**Aim of the exercise:**
Wherever the word "target" occurs in the lines below, copy the whole line.

**Information provided:**
* * * * * * *
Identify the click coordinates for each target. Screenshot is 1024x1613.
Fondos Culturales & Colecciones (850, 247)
* * * * * * *
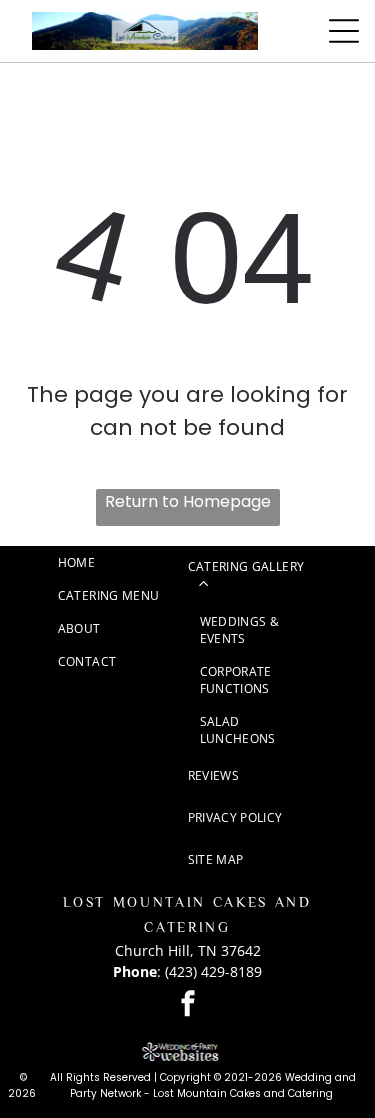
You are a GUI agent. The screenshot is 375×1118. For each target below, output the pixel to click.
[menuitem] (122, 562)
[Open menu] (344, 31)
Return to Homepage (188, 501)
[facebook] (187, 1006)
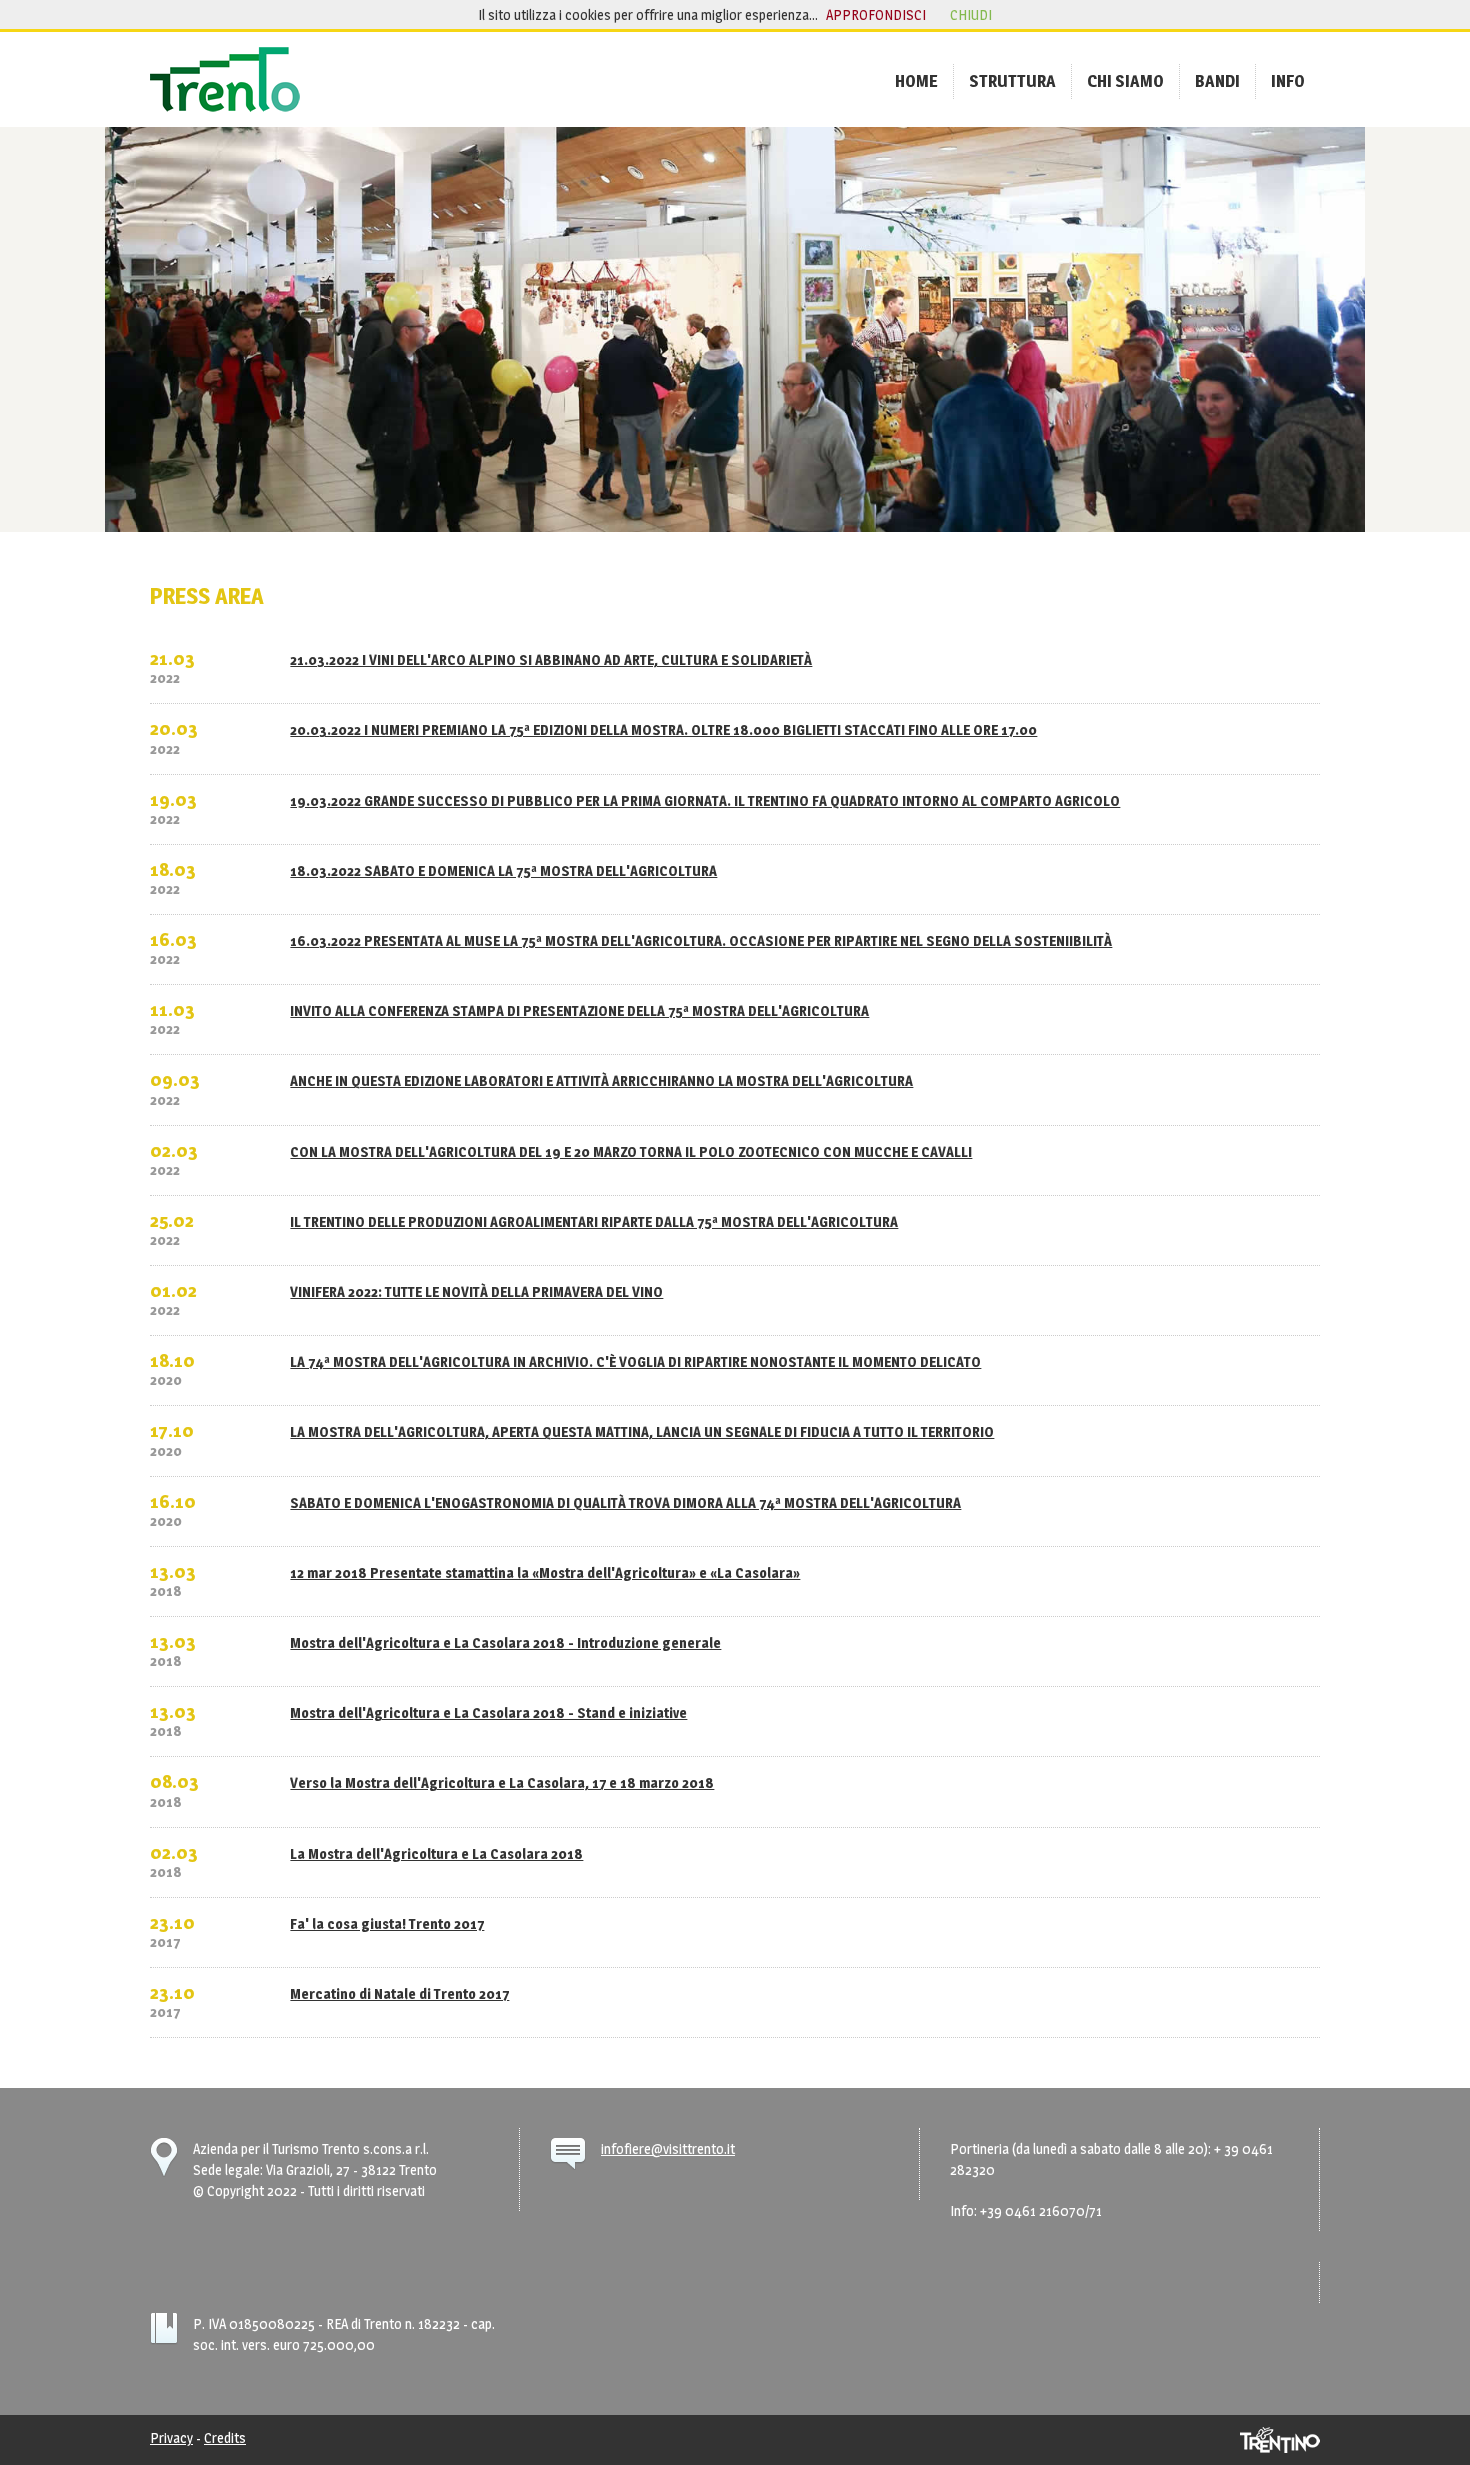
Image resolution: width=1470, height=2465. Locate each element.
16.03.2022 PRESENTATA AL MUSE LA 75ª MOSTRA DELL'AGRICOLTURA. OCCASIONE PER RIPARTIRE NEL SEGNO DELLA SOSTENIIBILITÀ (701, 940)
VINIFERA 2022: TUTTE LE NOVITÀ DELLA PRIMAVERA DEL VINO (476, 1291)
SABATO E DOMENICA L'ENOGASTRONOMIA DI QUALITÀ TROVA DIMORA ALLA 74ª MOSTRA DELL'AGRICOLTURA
* * * * * * *
**Final answer:**
Identify the click coordinates for each target. Screenshot is 1024x1613.
You are a GUI agent. The screenshot is 375×1118. For each target below, output the pixel to click.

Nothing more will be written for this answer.